Horror is most commonly associated with jump scares and gore, especially in video games. So it’s always admirable when a developer tries something a bit more cerebral, a bit…different. Infernium is certainly that.
As such, Infernium is deserving of praise for the ideas found in Carlos Coronado’s curious first person horror. That wont matter much if the game doesn’t match the ideas, themes, and aesthetic.
Infernium sees you as an ‘observer’, an entity that wanders Hell. Normally Hell is depicted as this fire and brimstone place, vast swathes of inky darkness lit only by belching flame. Infernium goes in a different direction. Its hell is an open, bright and beautiful place (making smart use of Unreal Engine 4) that lays its horrors out in plain sight. There are regal castles to wander, and breathtaking waterfalls to take in among the sights on offer. This is offset by the fact you’re often pursued and always looking to move on.

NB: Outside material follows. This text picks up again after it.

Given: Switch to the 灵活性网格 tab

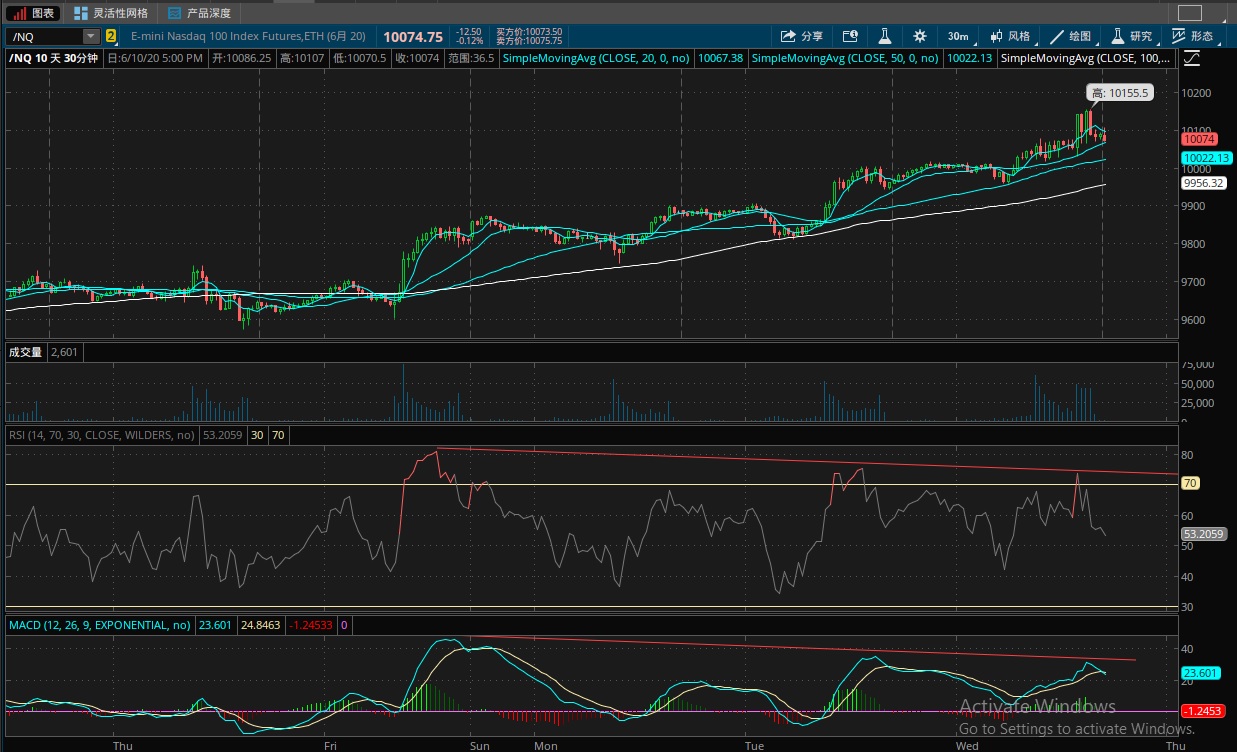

Infernium imagines hell as seeing beauty whilst in a hurry. A mere peek at what could be paradise if not for the underlying horrors it holds. It’s a bold move, and instantly helps the game stand out. It may in fact be why you persevere with Infernium, because its opening hours are often painfully laborious.
The early hours of Infernium are spent fumbling for a clue on what to do next. The pace is glacial and the deaths come easy. That is not helped by the system Infernium uses. When you die -anytime you die- you’re thrust back to a small dark room that contains twenty five orbs. These represent your ‘lives’ effectively, and once they are gone, you must start the game over again (unless you progress to a certain point). Thankfully, Coronado’s game borrows an idea from FromSoftware and allows you the chance to reclaim your last lost life, but you best hope the checkpoint (which are rare beasts) is close.
Everything from traps to enemy placement is set in stone, so you can at least learn from your errors. That does unfortunately take away from the long term effects of the game’s horror. The shrouded entities that appear throughout are, at first, intimidating and suitably ghoulish against the bright backdrop, but knowing their pattern on second, third, and fourth encounters replaces dread with listless ambivalence.
When you factor in the long-winded loading times as well between each attempt, then Infernium can really needle at your patience. As such, the game’s consistency in tone is easily shaken
Taken solely as a game, Infernium isn’t really cohesive enough to work as it should. Taken solely as a horror though? Well that’s where it gets interesting. Yes the enemies get somewhat predictable and dull as time goes by, and the sound design, which is initially superb with its strange groans and moans, does soon get blatantly repetitive. Yet Infernium still manages to hold a sense of otherworldly dread in its balance of beauty and the bleak. The story is told via vague etchings, and while that makes it a difficult game to invest in, it is one that feeds curiosity quite effectively.
This is not supposed to be a pleasant time, but the game definitely suffers for being too vague with its audience for long stretches. That is what makes it interesting as well, but perhaps the balance could have been handled a bit better. Infernium deserves plaudits for its depiction of Hell, and for trying something genuinely different with a survival horror-style game. It’s just unfortunate that poor load times and mechanical misfires keep it from being as special as it could have been.